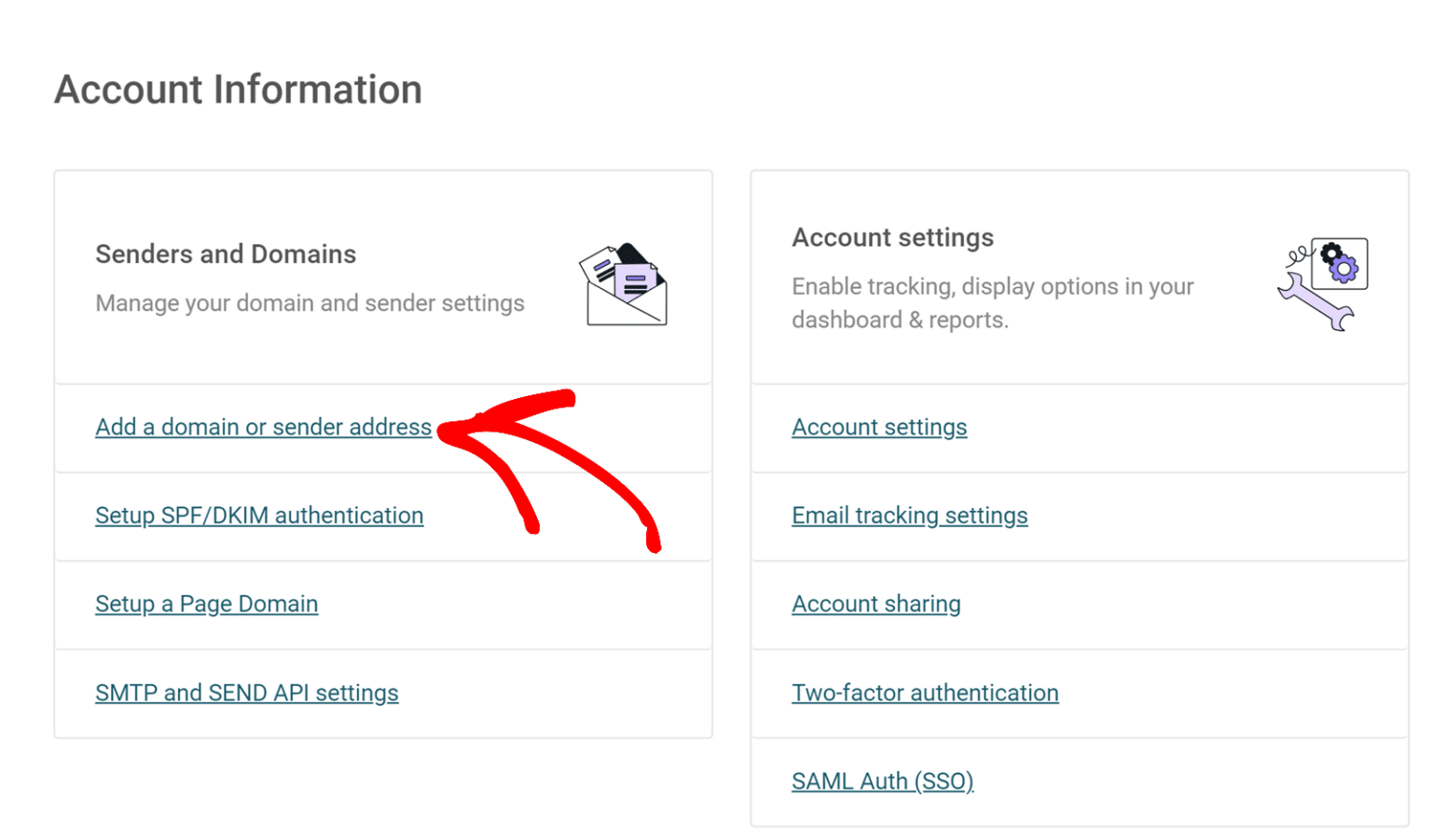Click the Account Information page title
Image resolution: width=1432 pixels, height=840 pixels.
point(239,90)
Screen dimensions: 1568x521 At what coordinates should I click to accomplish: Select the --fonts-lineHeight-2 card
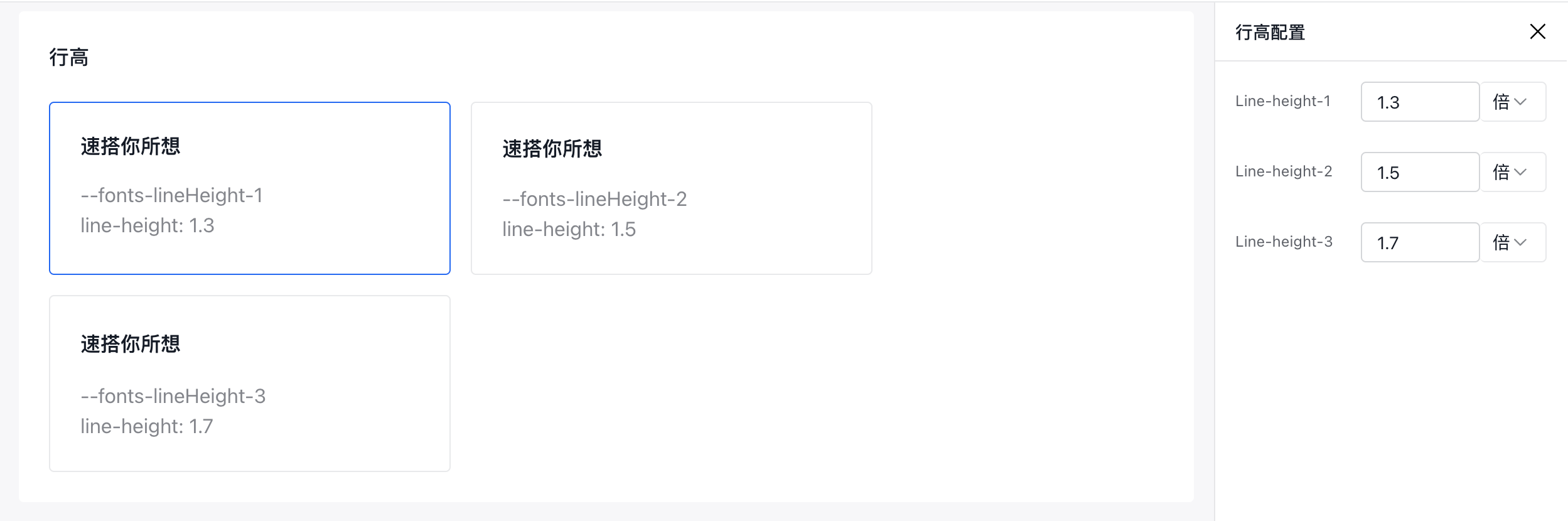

★ ★ ★ ★

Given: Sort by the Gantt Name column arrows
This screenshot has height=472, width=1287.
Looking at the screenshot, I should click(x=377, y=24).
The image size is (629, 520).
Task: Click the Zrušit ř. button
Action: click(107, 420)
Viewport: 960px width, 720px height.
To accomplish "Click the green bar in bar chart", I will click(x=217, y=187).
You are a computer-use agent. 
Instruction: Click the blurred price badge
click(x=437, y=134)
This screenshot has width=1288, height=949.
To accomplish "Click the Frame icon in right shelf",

★ ★ ★ ★

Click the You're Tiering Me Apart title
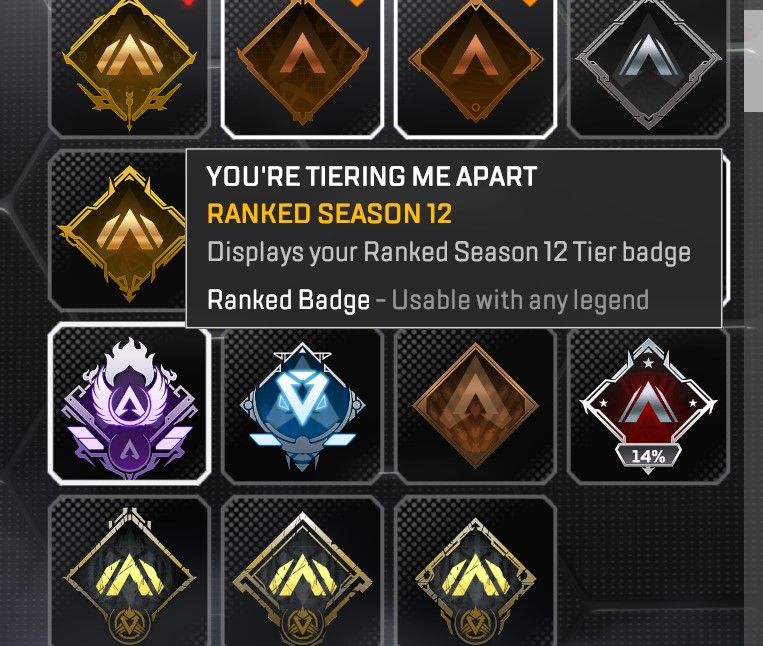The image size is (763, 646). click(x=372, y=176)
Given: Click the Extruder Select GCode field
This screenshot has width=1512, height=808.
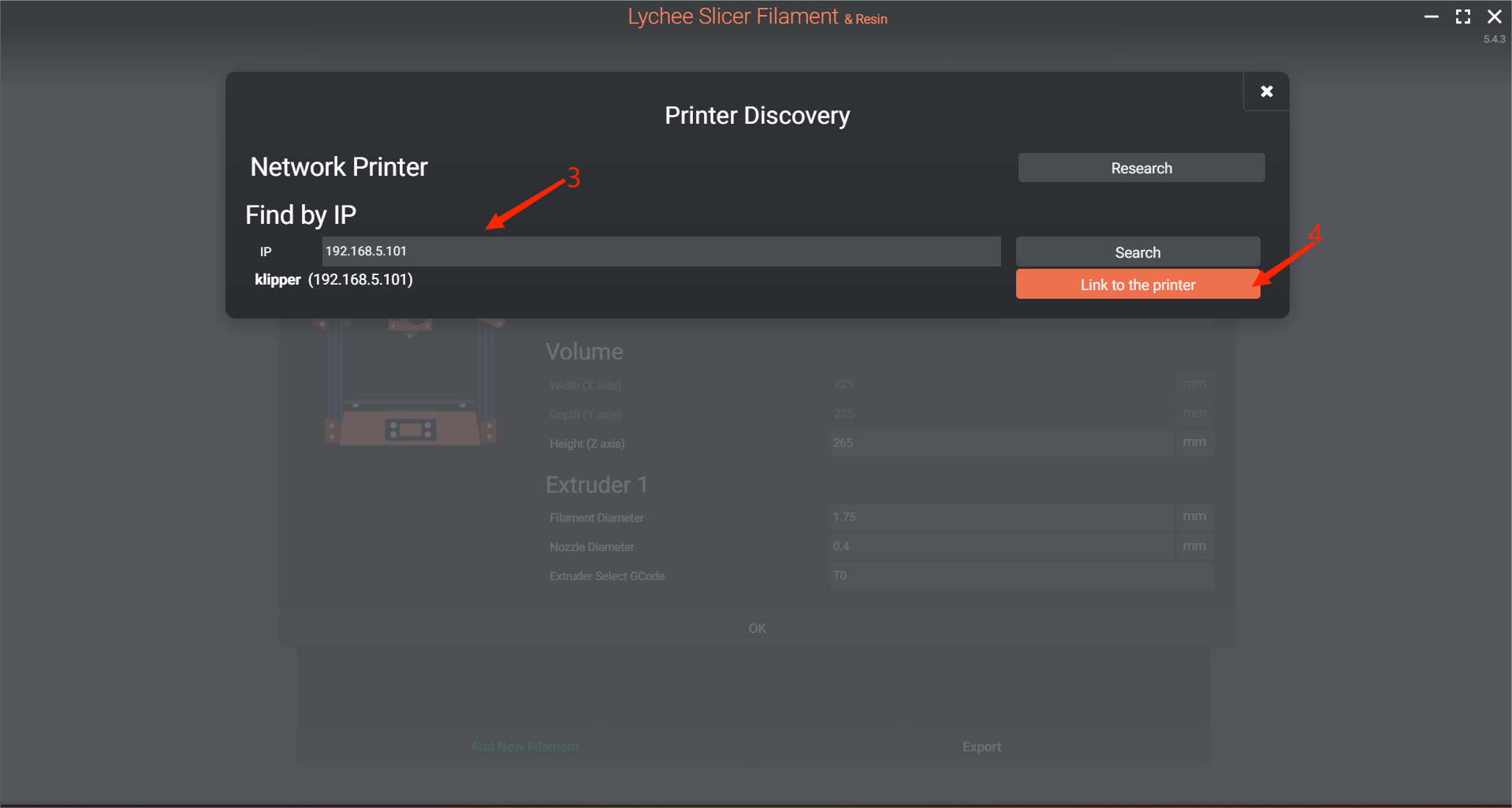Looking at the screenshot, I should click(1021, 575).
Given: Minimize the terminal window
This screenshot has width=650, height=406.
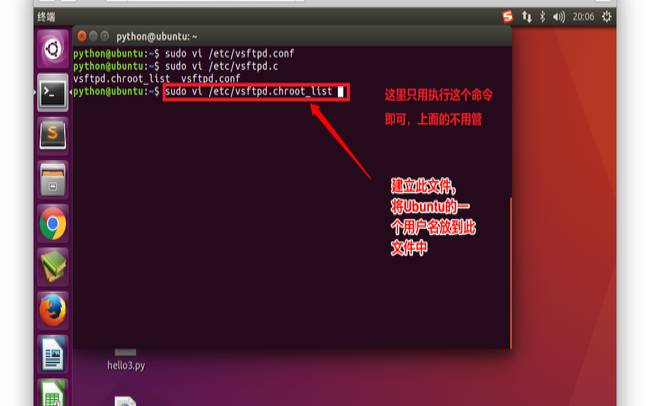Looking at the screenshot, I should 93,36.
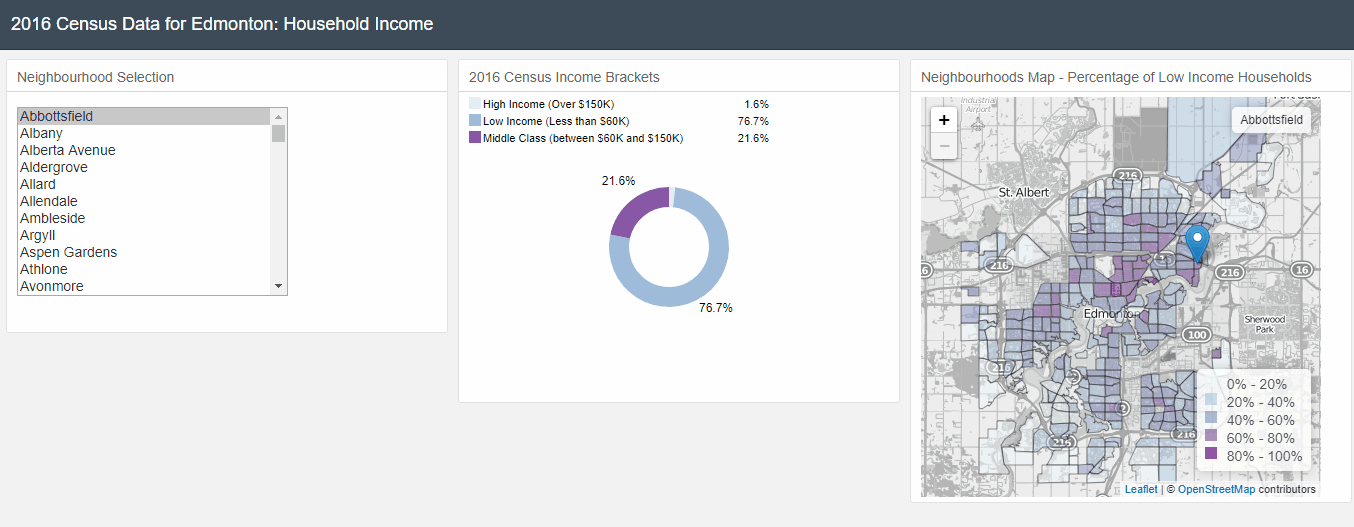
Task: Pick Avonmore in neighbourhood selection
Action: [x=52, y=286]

★ ★ ★ ★

Read the data above and pull out each line that holds the string "Given".

Given: Sort by the Gantt Name column arrows
Given: Click the Extruder Select GCode field
Given: Minimize the terminal window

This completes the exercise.